If you pay attention you will also hear the sound of dripping water from the pretty fountains; and, as you look up, you can almost pick the oranges, the lemons and the grapes. The scented roses and the jasmine also offer a miraculous shade away from the heat.

The Beaches and the Chiringuitos

Most tourists descend with a hot agenda or ie the sun and sea. Luckily the beaches of the Costa del Sol are all public and free. Nobody can technically stop you whichever stretch you set your heart on. The only charge is to hire a parasol or a lounger on the more popular beaches.

But I say it is best to drive away from the tourist parts and go further West. We've learnt from the Spanish where the best beaches are. What you do is place your car in the makeshift parking bits, bring your own gear (towels, chairs and umbrellas) and enjoy the whole day out with the family and friends from noon until just before sunset that is the popular hour to leave.

Whichever bit you find, the Mediterranean here has soft grey sand and the water is refreshingly ice-cold that beckons even the water-shy to dive in. As for the locals, the beaches are not just for swimming and sun-tanning but a way of life where all the socialising, exercising, playing, drinking and eating takes place in the Chiringuitos. 

The Chiringuitos are informal hut-style establishments set on the beaches and open to all. They serve the best fresh seafood you'll ever taste at a fraction of the cost of a formal restaurant. The beauty is you simply walk in with your bikini or trunks on, wet hair wet and the sea sand in your feet and indulge in the most delicious pescado. Our favourites to order: gambas pil pil, calamari, pulpo, sea-bass a la plancha, red mullets and fried sardines. Not to forget tasting the gaspacho or ordering the paellas if there is room in your tummy.

Marbella And Puerto Banus

People normally associate the Costa del Sol with the famous Marbella and the high life of Puerto Banus. Without a doubt they are worth a visit as they cater and provide to the quite often sophisticated tourist. I would say they are the best base for a first time if you can find affordable accommodation.

Marbella is elegant, architecturally graceful and full of charm, especially in the old town. It offers discrete and impeccable service for many running away from the limelight with many gated code-entranced residential areas where the villas cost a bomb. They tend to have their own associated golf, social and gambling clubs.

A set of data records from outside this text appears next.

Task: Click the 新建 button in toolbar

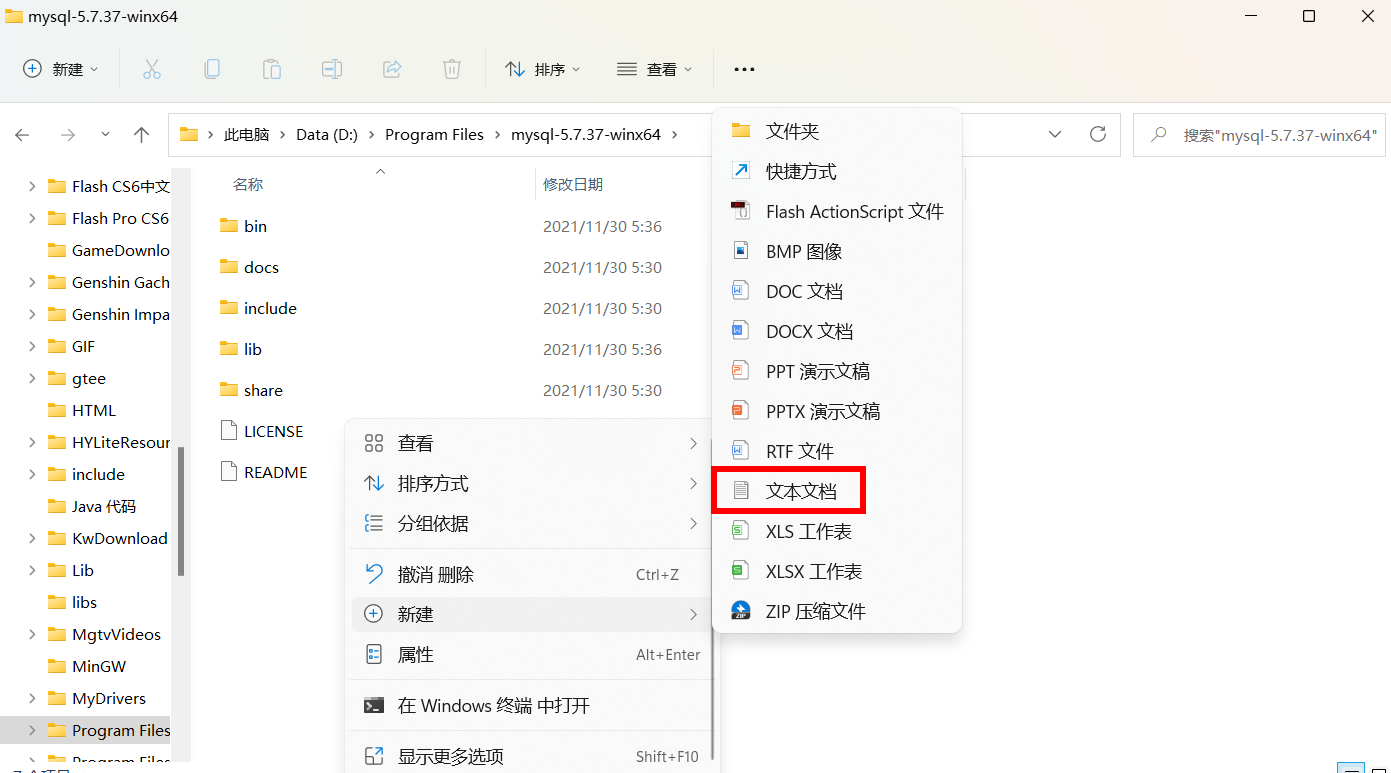Action: (61, 69)
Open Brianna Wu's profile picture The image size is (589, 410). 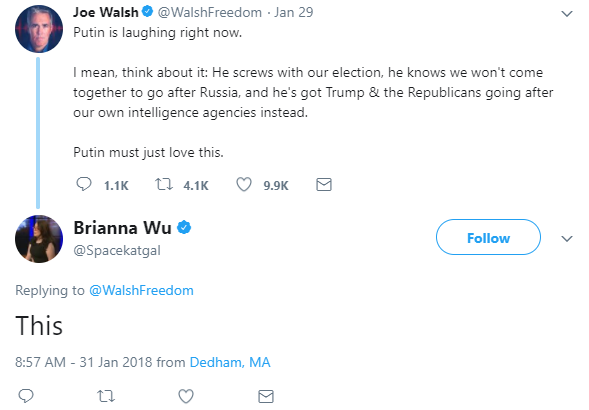[39, 239]
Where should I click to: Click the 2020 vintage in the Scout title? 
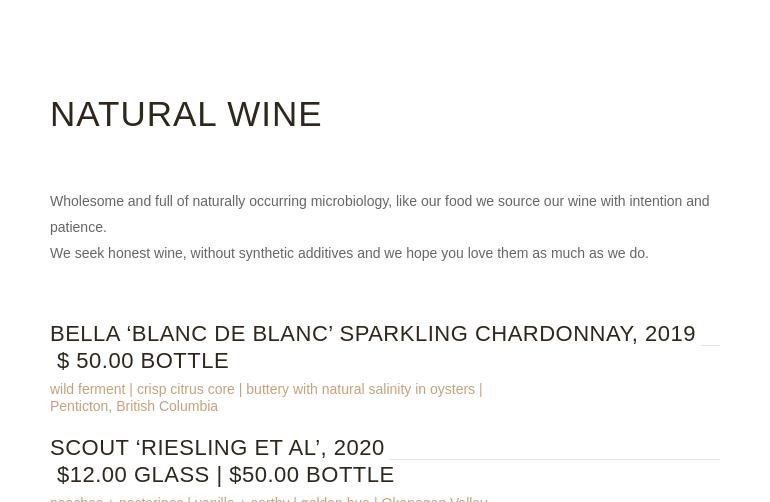(359, 448)

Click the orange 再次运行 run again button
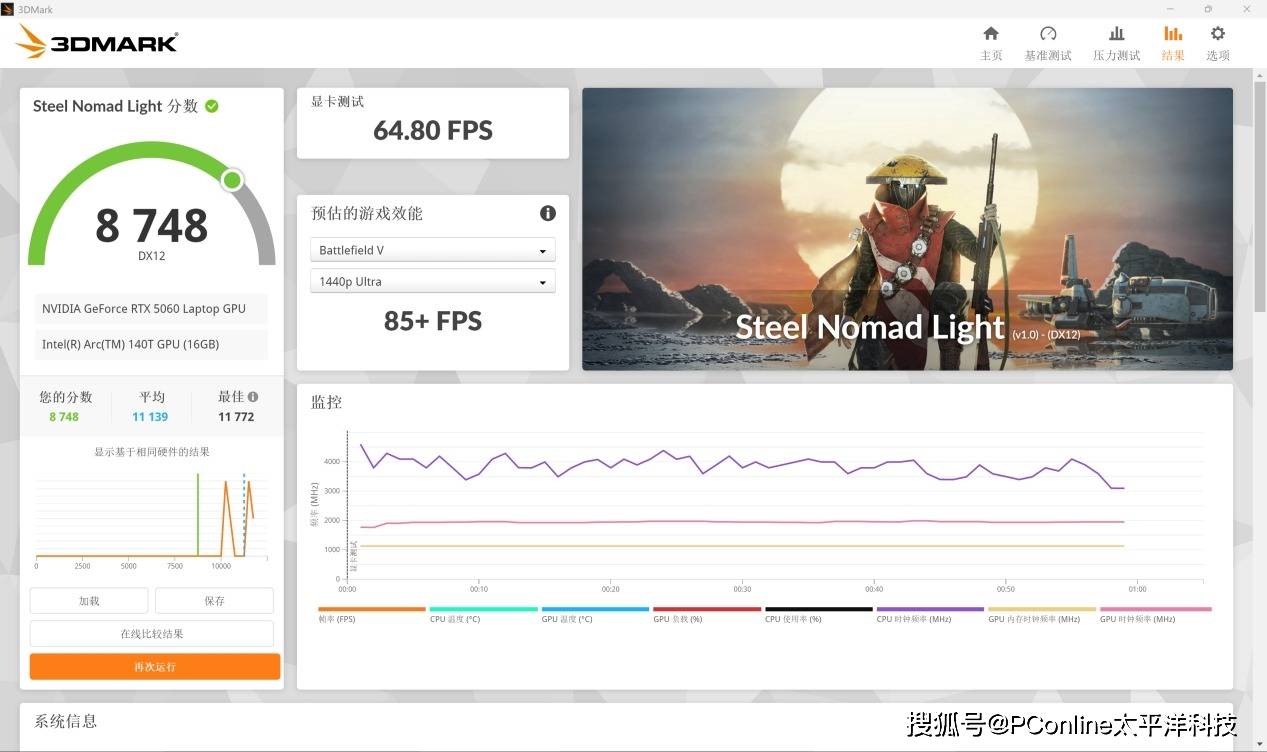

Whereas Puerto Banus – a modern construct built around a harbour - is more openly posh, brash and flashy which attracts the mega luxurious yachts, owners of the latest designer cars and has many bars, cafes, night clubs and restaurants open till early morning. It is where you might catch a glimpse of royalty and the famous stars,as they walk along the promenade in their gorgeous and glamorous outfits or if they are bronzing their perfect bodies on the groomed beaches. Puerto Banus is where showing off truly reaches new heights and where the most decadent fun can to be had.

But for me the novelty of Marbella and Puerto Banus has worn off and I prefer the less foreign-invaded and tourist-monopolised parts.

Estepona, Plaza De Las Flores

Every time I arrive in Spain, the first thing I do the following morning is go to the nearby town of Estepona and head straight to the Plaza de las Flores. Normally, I sit with my sister and we order our cafés con leche and a croissant tostada con maramalata to share. Truly this is the most delightful spot where you can see how the Spanish locals go about their day to day and all uninhibited and uninterrupted.

We learnt here how the Spanish prefer their breakfast down in their local café eating the churros con azucar with a glass of hot chocolate to dip in; and, that for lunch, they will feast on calamari, prawns and mussels with a pint of cervesa. Not to forget their beloved tapas downed with a glass of tinto de verano and that the beach is where they practically live during the Summer.

There are also many annual open celebrations of Flamenco music and dance festivals, the odd Bullfight and the religious Catholic processions. These are a wonder and a joy to watch or join in.

This is why I keep returning for more.